What the exercise asks: Write out the stretch of the data from the line containing "Task: Edit Taux d'ouverture for façade 1" through the end of the data as a JSON list of strings, one string per line, with blank lines and the pictures left out.

Data for the task:
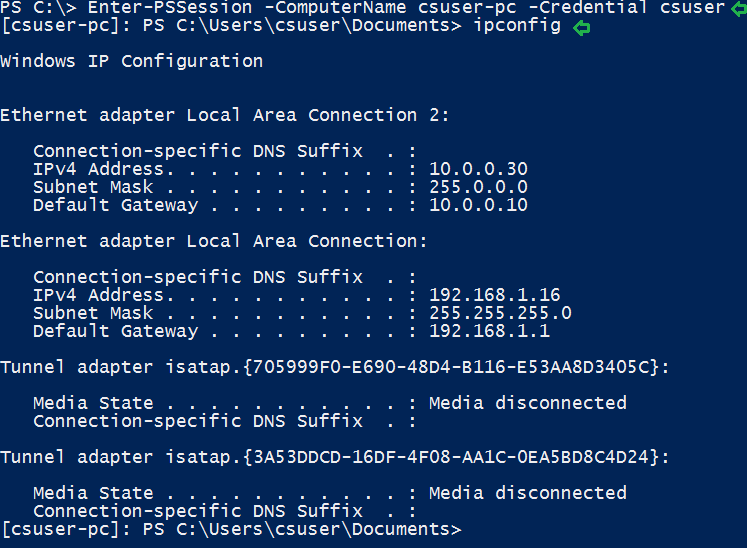Click the final command prompt at bottom
This screenshot has width=747, height=548.
(x=230, y=529)
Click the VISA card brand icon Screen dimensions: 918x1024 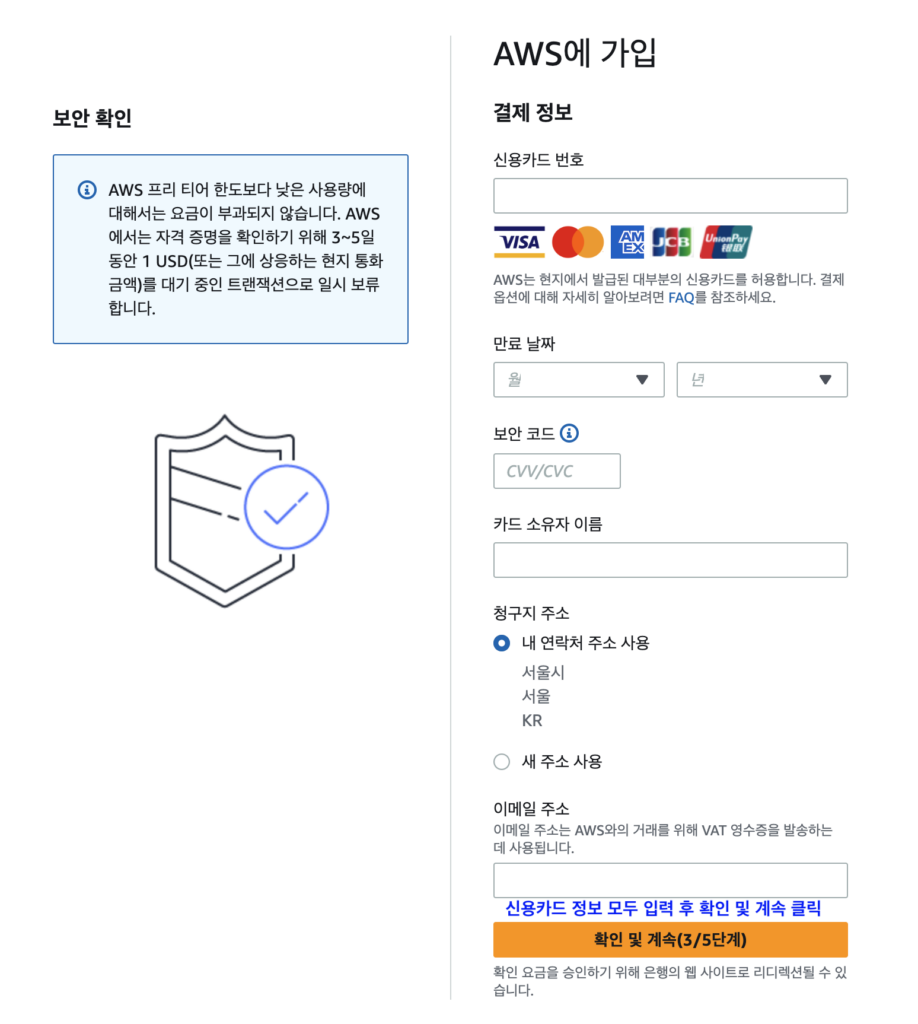pyautogui.click(x=518, y=242)
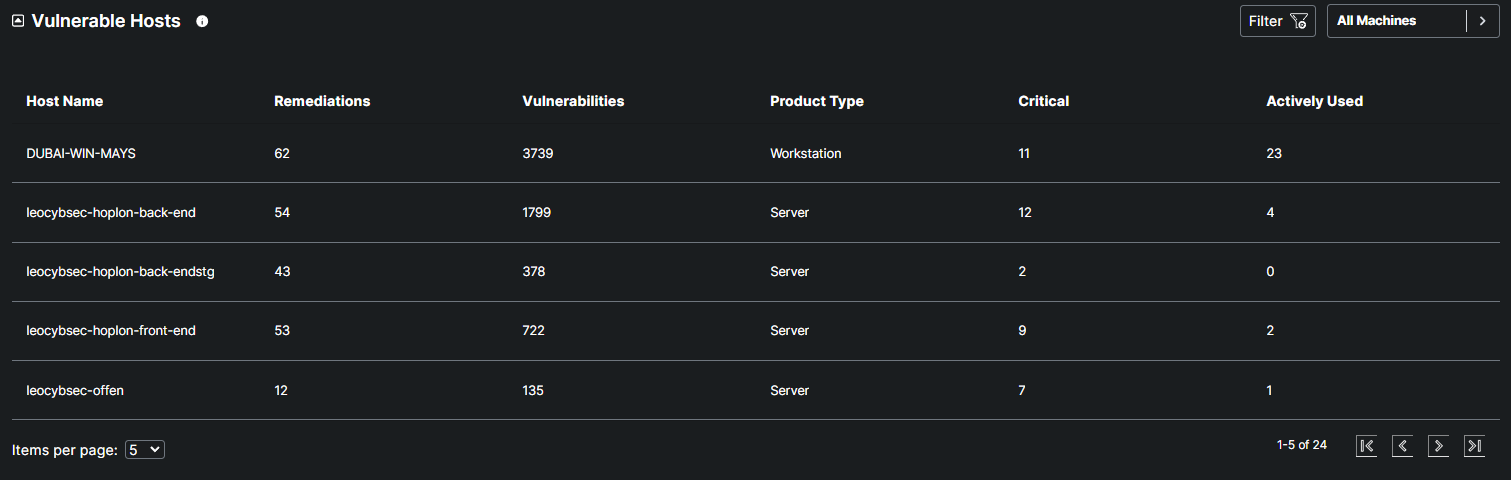Collapse the Vulnerable Hosts panel

tap(18, 21)

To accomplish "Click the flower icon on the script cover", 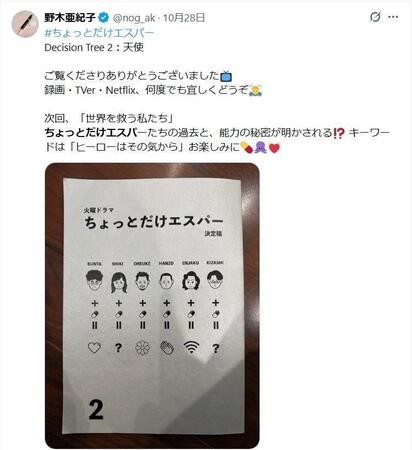I will coord(142,348).
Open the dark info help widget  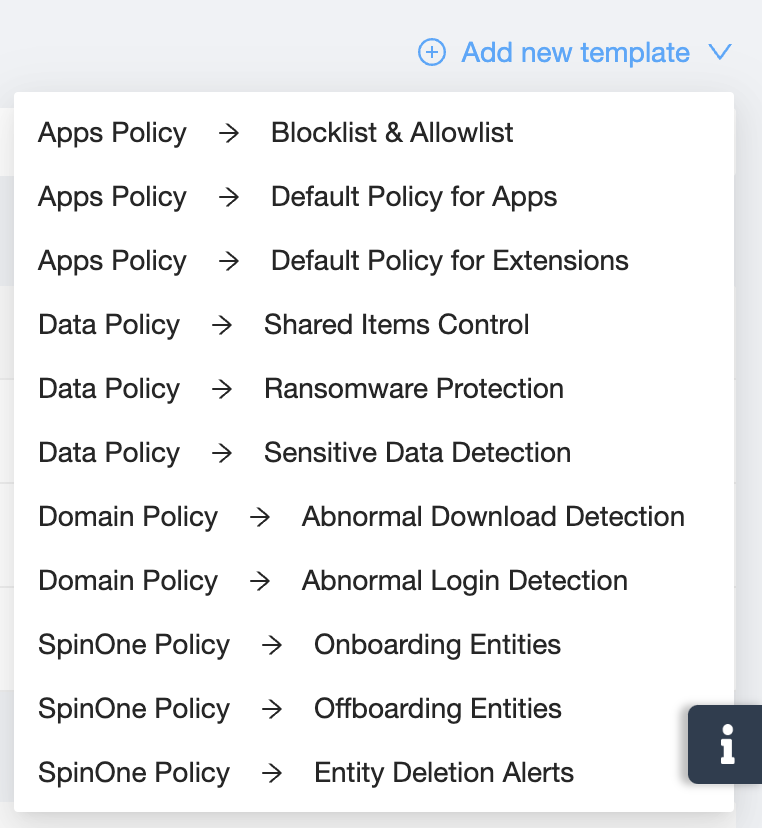(726, 745)
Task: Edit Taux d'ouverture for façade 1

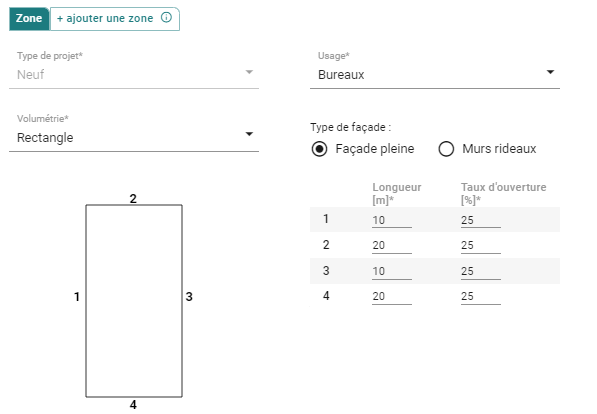Action: coord(480,220)
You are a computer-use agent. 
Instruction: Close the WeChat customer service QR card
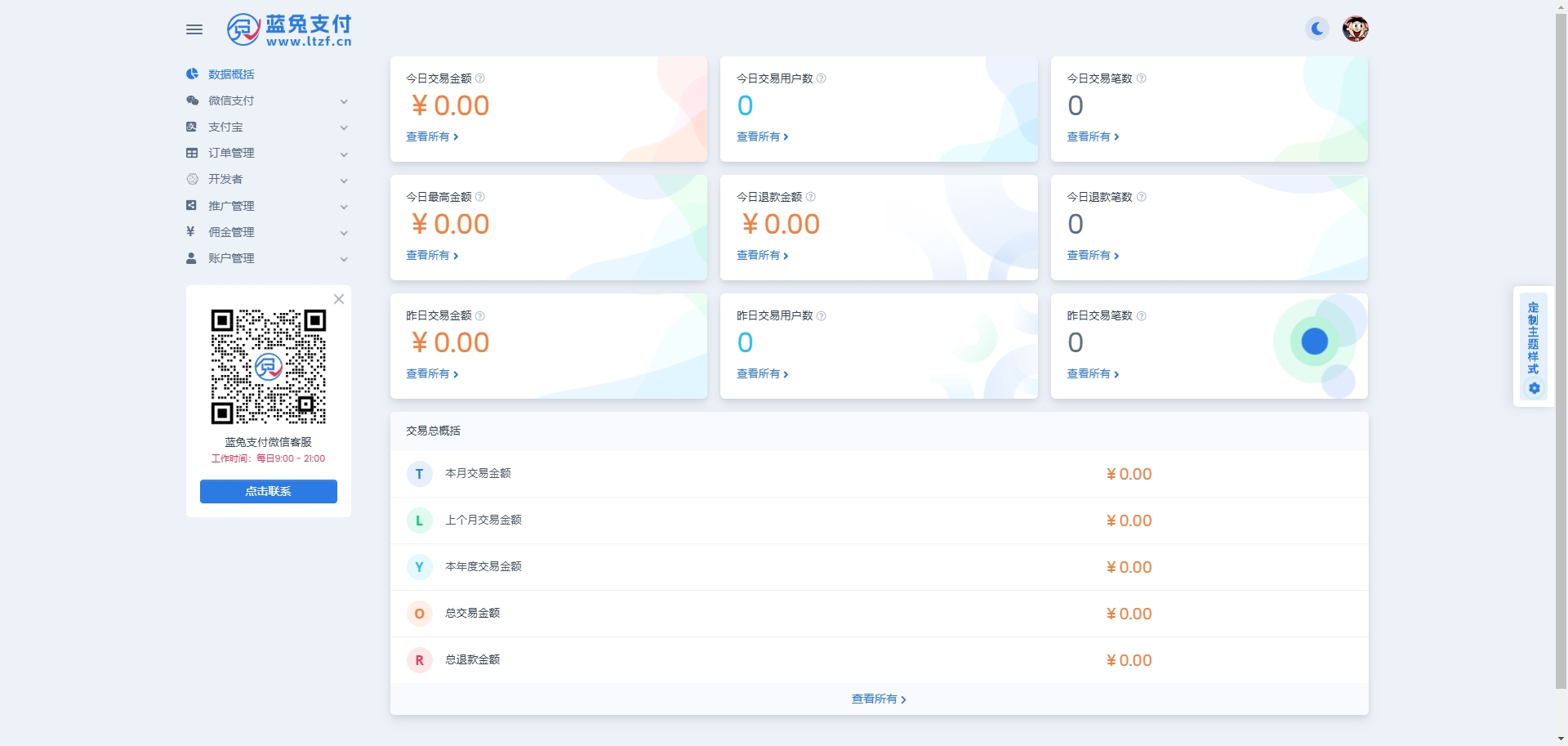coord(339,299)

The reply:
[
  "Task: Edit Taux d'ouverture for façade 1",
  "Action: coord(480,220)",
  "You are a computer-use agent. ",
  "Instruction: Close the WeChat customer service QR card",
  "coord(339,299)"
]